Records supplied
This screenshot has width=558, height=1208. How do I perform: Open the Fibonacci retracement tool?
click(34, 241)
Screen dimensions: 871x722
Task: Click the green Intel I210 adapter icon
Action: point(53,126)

Exercise requirements
How many lines of the entries above contain the word "Fibonacci"? Reply with the number only.

Right answer
1